This notebook shows a more typical example of using Serval to produce projectors for batched m-modes and visibilities for a single baseline over multiple frequency channels. We'll look at two methods, a beam projector and a sky projector. The former fixes the sky but allows quick batch simulations with arbitrary beams. The latter fixes the beams but allows quick batch simulations with arbitrary skies.

Set up simulation settings

We set up the simulation in a similar way to that shown in the "Simple Usage" notebook.

beam_lmax = 40  # Maximum harmonic degree for power primary beam
baseline_lmax = 50  # Maximum harmonic degree for baseline term
sky_lmax = beam_lmax + baseline_lmax  # Resulting maximum harmonic degree for sky term

# Telescope position in TIRS lat, lon in radians.
telescope_latitude = np.radians(-30.0)
telescope_longitude = np.radians(21.0)
sky_epoch = "J2026.0"

But now we work on limited ranges of sky \(m\) values over multiple frequency channels.

sky_absm_limits = (0, 10)

nchannels = 64
frequencies_MHz = np.linspace(400, 800, nchannels)

Simulated Sky Containers

Sky models for a power-law and point-source sky are generated over multiple frequency channels, here just assuming a power-law scaling with frequency for both. The containers keep the shared frequency axis and CIRS metadata attached to the harmonic coefficients.

frequency_scaling = (frequencies_MHz / 600) ** -1

pl_sky_grid = power_law_sky(sky_lmax, power_law_index=2, seed=123)
single_pl_sky_alm = sht.analysis(pl_sky_grid, return_sparse=False)
pl_sky = SkyModel(
    lmax=sky_lmax,
    frequencies_MHz=frequencies_MHz,
    alm=frequency_scaling[:, None, None] * single_pl_sky_alm[None, ...],
    map_unit="K",
    polarisation="I",
    coordinate_basis="CIRS",
    epoch=sky_epoch,
)

single_ps_sky_alm = harmonic_point_source(180, 0, sky_lmax, return_sparse=False)
ps_sky = SkyModel(
    lmax=sky_lmax,
    frequencies_MHz=frequencies_MHz,
    alm=frequency_scaling[:, None, None] * single_ps_sky_alm[None, ...],
    map_unit="K",
    polarisation="I",
    coordinate_basis="CIRS",
    epoch=sky_epoch,
)

Power Primary Beam Container

Gaussian primary beams whose FWHM goes as \(1/ u\) are now generated and wrapped in a TIRSPowerBeam container. The projectors still receive raw coefficients later, but the beam stays container-backed during construction and plotting.

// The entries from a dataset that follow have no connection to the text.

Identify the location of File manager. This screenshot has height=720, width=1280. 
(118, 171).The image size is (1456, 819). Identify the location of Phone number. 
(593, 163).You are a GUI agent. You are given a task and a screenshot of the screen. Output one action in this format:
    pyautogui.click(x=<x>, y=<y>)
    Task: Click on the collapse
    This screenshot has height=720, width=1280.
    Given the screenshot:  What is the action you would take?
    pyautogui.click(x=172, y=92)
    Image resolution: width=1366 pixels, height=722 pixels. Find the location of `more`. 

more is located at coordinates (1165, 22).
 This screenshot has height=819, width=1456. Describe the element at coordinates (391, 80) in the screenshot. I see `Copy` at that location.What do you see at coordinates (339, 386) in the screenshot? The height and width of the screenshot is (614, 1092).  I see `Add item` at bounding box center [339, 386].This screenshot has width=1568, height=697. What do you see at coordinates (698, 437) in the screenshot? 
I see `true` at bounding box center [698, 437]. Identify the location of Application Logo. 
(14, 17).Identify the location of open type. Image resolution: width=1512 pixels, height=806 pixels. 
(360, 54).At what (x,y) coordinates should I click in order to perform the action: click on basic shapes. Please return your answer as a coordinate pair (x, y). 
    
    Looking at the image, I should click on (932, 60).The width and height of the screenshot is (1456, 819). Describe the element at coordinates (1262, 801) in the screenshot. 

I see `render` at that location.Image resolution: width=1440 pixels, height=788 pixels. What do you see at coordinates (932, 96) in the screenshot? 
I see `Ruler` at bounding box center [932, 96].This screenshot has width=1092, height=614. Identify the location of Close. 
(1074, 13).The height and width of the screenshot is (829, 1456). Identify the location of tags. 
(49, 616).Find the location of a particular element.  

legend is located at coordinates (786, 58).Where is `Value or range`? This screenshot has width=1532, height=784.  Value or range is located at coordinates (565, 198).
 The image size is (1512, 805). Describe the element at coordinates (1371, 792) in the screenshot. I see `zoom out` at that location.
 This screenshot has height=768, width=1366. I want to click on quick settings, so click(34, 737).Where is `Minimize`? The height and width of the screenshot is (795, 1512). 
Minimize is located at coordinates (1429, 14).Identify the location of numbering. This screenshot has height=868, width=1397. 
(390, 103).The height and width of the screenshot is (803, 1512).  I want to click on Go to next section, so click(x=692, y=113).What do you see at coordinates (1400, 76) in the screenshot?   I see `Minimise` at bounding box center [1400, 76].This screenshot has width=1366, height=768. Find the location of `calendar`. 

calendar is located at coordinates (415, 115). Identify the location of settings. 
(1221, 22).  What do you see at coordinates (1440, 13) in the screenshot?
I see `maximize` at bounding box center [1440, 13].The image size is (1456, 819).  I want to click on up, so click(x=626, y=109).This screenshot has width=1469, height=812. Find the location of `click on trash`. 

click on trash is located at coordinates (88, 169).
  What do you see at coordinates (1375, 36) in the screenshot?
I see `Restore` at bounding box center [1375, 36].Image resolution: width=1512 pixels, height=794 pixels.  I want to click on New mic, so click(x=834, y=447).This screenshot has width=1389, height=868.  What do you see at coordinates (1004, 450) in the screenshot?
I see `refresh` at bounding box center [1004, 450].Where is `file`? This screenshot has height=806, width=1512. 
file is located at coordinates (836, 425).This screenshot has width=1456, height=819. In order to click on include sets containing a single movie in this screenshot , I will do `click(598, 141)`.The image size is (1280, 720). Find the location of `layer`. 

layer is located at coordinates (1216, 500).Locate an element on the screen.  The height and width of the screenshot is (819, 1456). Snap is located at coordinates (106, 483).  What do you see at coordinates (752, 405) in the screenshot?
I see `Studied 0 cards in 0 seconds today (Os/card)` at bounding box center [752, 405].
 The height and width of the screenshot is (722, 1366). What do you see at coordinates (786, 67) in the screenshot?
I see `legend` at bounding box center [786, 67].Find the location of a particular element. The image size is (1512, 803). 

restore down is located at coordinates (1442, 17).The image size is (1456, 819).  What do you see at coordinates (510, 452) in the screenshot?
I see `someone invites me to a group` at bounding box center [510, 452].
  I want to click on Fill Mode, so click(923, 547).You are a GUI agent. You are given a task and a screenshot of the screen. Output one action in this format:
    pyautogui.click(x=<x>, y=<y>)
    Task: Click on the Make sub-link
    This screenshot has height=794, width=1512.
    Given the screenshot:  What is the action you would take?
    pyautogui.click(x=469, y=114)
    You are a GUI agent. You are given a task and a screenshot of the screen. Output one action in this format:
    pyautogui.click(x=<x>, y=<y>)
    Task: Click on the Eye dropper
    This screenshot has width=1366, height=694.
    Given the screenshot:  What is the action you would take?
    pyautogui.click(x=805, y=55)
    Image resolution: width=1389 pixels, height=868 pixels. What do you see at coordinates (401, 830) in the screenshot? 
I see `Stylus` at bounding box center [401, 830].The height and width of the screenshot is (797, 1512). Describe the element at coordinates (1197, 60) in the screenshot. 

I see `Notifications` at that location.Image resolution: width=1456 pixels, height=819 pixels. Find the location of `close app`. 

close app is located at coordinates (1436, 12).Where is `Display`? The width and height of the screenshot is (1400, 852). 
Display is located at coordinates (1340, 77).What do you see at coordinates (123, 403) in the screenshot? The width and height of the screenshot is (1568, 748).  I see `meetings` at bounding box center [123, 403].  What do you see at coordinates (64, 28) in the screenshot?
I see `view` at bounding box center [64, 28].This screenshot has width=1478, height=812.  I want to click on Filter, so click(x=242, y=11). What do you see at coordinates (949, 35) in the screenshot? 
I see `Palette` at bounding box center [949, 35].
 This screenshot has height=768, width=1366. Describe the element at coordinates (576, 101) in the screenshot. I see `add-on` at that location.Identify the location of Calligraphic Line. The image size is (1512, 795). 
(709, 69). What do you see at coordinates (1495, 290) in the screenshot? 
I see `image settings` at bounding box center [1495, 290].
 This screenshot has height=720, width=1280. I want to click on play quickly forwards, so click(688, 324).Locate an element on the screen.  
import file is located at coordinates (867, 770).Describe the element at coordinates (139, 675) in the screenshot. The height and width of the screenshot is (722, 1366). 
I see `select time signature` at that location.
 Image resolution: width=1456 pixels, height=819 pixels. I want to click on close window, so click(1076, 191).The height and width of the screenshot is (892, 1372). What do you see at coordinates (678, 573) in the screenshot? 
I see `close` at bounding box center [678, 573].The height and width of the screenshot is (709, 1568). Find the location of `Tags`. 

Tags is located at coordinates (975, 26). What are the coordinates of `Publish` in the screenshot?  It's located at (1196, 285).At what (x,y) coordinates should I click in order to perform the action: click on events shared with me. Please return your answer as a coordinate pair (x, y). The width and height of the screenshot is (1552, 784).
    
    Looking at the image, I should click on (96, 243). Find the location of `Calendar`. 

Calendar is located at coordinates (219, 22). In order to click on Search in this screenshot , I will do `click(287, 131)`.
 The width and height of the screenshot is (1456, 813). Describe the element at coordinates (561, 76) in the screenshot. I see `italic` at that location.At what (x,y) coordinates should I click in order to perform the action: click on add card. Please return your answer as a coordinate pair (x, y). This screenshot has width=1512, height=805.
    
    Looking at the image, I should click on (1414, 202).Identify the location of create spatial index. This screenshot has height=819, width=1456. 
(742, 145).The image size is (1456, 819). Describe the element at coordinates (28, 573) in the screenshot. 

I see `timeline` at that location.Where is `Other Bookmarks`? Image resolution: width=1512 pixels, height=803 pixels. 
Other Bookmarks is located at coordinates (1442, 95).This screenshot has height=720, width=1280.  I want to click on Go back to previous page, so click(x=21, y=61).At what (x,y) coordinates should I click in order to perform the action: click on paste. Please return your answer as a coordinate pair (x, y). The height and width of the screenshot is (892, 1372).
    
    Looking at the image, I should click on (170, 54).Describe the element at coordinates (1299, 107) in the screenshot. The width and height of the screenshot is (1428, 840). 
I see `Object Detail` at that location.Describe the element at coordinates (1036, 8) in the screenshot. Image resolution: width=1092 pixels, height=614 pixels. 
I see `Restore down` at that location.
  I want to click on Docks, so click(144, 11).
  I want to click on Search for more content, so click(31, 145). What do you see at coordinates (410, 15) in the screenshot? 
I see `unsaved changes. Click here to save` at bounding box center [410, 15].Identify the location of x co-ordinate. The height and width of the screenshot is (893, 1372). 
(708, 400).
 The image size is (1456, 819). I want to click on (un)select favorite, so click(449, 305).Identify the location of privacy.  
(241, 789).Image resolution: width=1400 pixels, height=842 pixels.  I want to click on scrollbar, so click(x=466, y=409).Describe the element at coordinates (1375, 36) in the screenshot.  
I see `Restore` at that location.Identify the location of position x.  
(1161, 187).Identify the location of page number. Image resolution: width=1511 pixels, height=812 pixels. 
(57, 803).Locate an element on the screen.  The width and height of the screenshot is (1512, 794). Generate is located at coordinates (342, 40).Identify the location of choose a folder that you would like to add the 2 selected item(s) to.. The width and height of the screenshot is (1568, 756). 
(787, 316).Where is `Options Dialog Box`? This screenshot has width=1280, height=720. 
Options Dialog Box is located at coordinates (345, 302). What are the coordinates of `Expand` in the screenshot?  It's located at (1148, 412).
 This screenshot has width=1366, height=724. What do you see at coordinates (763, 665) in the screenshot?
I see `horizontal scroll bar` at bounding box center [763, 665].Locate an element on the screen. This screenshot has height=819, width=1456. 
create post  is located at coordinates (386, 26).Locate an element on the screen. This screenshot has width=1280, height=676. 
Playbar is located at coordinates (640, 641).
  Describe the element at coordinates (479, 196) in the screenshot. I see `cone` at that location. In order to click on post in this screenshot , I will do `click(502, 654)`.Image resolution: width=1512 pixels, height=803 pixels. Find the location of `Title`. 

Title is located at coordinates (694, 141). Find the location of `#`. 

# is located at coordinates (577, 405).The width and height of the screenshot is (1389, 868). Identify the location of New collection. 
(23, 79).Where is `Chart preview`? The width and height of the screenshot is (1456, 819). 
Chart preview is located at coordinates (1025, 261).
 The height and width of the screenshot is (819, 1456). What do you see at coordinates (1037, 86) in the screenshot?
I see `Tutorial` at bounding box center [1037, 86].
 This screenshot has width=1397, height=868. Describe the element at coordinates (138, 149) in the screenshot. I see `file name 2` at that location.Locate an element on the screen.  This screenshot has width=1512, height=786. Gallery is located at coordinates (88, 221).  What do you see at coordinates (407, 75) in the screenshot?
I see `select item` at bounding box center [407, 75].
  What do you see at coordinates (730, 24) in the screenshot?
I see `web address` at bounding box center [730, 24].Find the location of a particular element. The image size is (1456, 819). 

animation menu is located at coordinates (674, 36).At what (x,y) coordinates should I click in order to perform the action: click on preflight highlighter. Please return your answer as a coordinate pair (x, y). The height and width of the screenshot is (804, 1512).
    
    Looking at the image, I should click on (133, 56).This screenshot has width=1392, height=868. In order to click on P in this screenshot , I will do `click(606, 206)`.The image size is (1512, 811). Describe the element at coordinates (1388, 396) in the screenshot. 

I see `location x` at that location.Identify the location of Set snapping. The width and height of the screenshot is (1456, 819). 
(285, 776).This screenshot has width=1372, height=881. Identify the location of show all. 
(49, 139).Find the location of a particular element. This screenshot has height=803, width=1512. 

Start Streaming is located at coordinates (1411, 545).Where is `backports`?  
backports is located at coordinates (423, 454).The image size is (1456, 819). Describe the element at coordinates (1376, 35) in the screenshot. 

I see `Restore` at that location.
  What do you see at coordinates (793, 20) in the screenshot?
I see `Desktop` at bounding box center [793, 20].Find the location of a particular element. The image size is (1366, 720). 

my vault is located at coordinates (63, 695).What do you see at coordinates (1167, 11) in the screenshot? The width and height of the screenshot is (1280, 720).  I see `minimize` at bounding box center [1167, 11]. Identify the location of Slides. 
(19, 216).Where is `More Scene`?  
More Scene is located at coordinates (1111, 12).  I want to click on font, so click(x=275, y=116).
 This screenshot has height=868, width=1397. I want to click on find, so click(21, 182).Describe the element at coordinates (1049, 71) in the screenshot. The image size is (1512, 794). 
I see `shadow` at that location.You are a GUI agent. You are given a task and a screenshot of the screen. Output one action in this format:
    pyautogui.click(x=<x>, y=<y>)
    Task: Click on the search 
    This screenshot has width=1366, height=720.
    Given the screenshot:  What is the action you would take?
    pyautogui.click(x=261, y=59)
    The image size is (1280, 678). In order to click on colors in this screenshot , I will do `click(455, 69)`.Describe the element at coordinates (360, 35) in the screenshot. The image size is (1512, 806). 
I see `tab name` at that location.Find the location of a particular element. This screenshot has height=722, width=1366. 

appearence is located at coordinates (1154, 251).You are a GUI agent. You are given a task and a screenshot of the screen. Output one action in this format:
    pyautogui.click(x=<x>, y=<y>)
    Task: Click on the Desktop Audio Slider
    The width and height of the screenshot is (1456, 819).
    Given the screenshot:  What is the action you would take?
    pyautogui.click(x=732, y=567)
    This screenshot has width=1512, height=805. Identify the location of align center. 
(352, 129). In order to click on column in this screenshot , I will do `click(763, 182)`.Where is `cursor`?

# D_eff gives FWHM = lambda/D_eff ≈ 20° at 600 MHz, scaling correctly with frequency
D_eff = 0.5 / np.radians(20)
power_beam = TIRSPowerBeam.from_gaussian(
    D_eff=D_eff,
    lmax=beam_lmax,
    frequencies_MHz=frequencies_MHz,
    pol_product="XX",
    sky_pol="I",
    latitude=telescope_latitude,
    longitude=telescope_longitude,
    altitude=np.pi / 2,
    azimuth=0,
)

Baseline Term

A baseline with equal E and N projection and fits within the imposed band-limits is generated.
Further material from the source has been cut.